In any right triangular prism, it is possible to calculate the surface area. In general, it can be said that to calculate the surface area of a right triangular prism, we must calculate the area of each of its bases and the area of each of its three lateral faces, and then add these measurements together. The total amount obtained is, in fact, the surface area of the prism.

## Calculation of the lateral surface area of a right triangular prism.

The area of the lateral surface of a right triangular prism is calculated by adding the areas of its lateral faces, that is, without the area of the bases.

## Examples and exercises

### First exercise

We have a right triangular prism, in which the two bases are right triangles.

We are given the following data:

The length of the legs of the right triangle, is $6$ and $8$ cm.

The length of the hypotenuse of the right triangle is $10$ cm.

The height of the prism is $12$ cm.

Use these data and the attached drawing to calculate the following:

1- The volume of the prism

2- The area of the lateral surface of the prism.

3- Calculate the surface area of the prism.

Solution:

1- As we have already learned, to calculate the volume of the prism, multiply the height of the prism by the area of one of its bases.

Look carefully at the drawing and the data, and you will see that each of the bases of the prism is actually a right triangle.

Calculate the area of the right triangle by multiplying the legs and dividing the product by $2$.

__RECORDS PROVIDED__.
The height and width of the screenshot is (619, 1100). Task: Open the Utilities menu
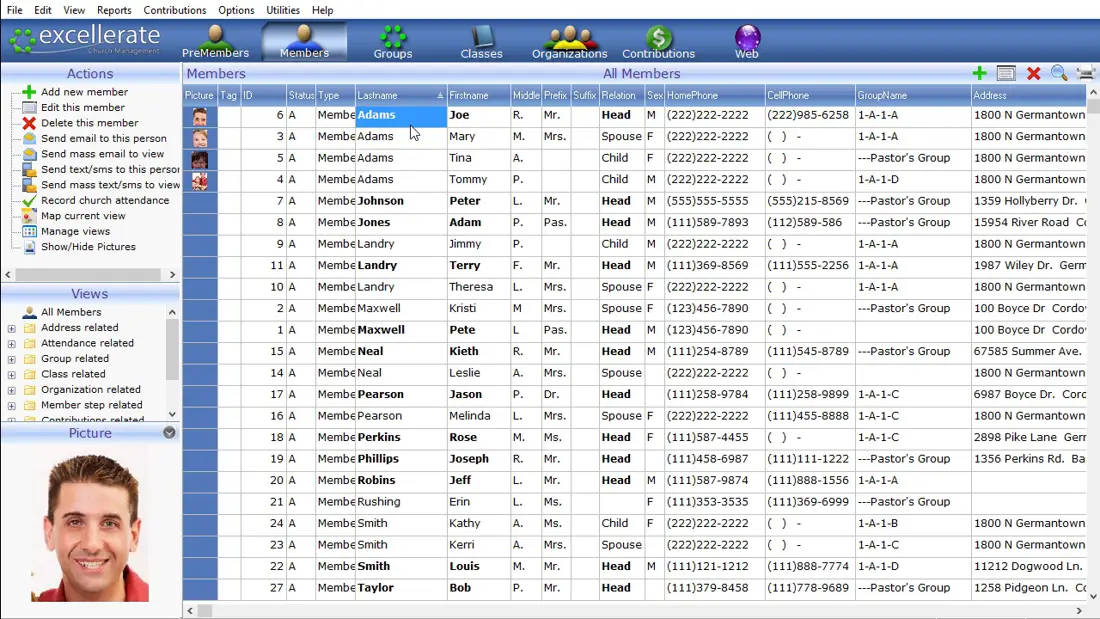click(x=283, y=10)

==

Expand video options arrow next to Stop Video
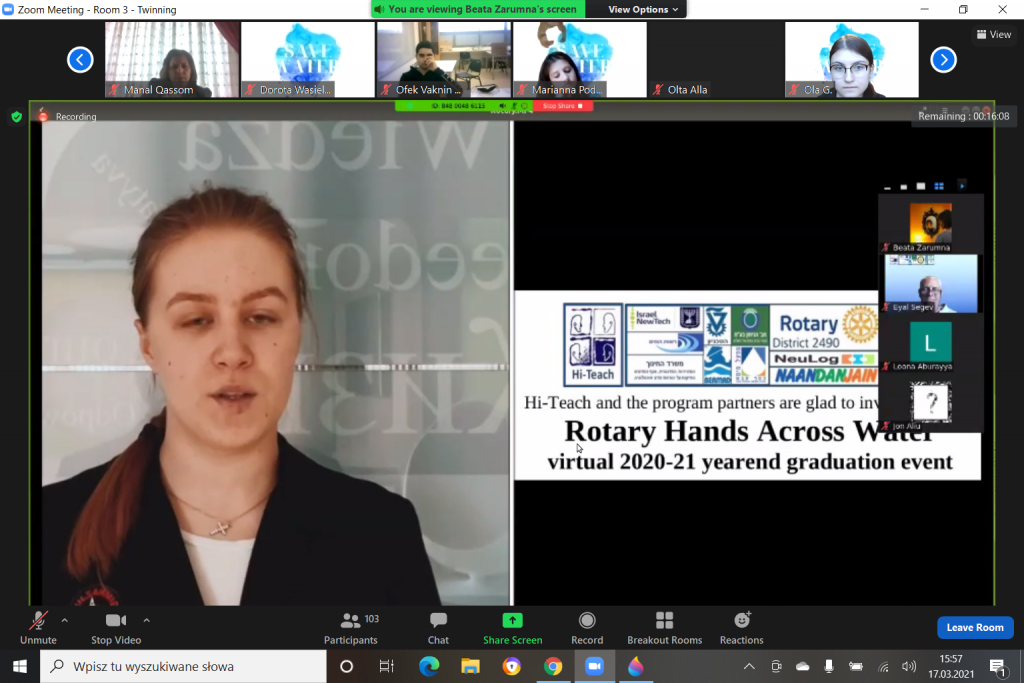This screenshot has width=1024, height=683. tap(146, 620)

__SHORT EXERCISE 1__.
According to the text on right triangular prisms, how is the lateral surface area calculated?
__SHORT EXERCISE 2__.
Pick up the right triangular prism text after its last sentence and continue it.
These records have no connection to the text about right triangular prisms.

__WRITTEN RESPONSE 1__.
By adding the areas of its lateral faces, without the area of the bases.

__WRITTEN RESPONSE 2__.
Which gives us:

$S=\frac{8X6}{2}$

$S=\frac{48}{2}$

$S=24$

That is, the area of the base of the right triangular prism is $24$ cm².

Now we have to calculate the volume by multiplying the area of the base that we already obtained, by the height of the prism.

We will do the following operation:

$V=24X12=288$

That is, the volume of the right triangular prism is $288$ cm³.

2- To calculate the area of the lateral surface of the right triangular prism, we actually need to add the areas of the three rectangles that are part of the prism.

Rectangle number .1: sides $12$ cm and $6$ cm

Rectangle number 2: sides $12$ cm and $8$ cm

Rectangle number 3: sides $12$ cm and $10$ cm

Now, we will calculate the surface area of each of these three rectangles:

$S1=12X6=72$

$S2=12X8=96$

$S3=12X10=120$

We add up all the areas and we will get:

$S=S1+S2+S3=72+96+120=288$

Therefore the lateral surface area of the right triangular prism is $228$ cm².

3- To calculate the surface area of our prism, we have to add the area of the lateral surface (which we calculated previously), plus the area of the two bases.

Previously we have calculated the area of one of the bases (right triangle), and now we have to multiply this result by two, since the two triangular bases are identical to each other. Therefore, if the area of the base of the right triangular prism is $24$ cm², then the sum of the area of the bases is equal to $48$ cm² (24X2).

Now, we have to add the sum of the bases, to the area of the lateral surface (which we have already calculated). Thus we will obtain:

$S=48+288=336$

The surface area of the right triangular prism is $336$ cm².

1. The volume of the right triangular prism is $288$ cm³.
2. The area of the lateral surface is $288$ cm².
3. The surface area of the right triangular prism is $336$ cm².

If this article interests you, you may be interested in the following articles:

The bases of the right triangular prism

The lateral faces of a prism

Lateral edges of a prism

Height of a prism

The volume of a prism

Surface area of triangular prisms

In Tutorela you will find a wide variety of mathematical articles.

What is the definition of a triangular prism?

A triangular prism or triangular base prism is a prism that has two faces (bases) in the shape of triangles.

What is a triangular base prism?

A triangular base prism as its name indicates is a prism that has two equal faces in the form of triangles.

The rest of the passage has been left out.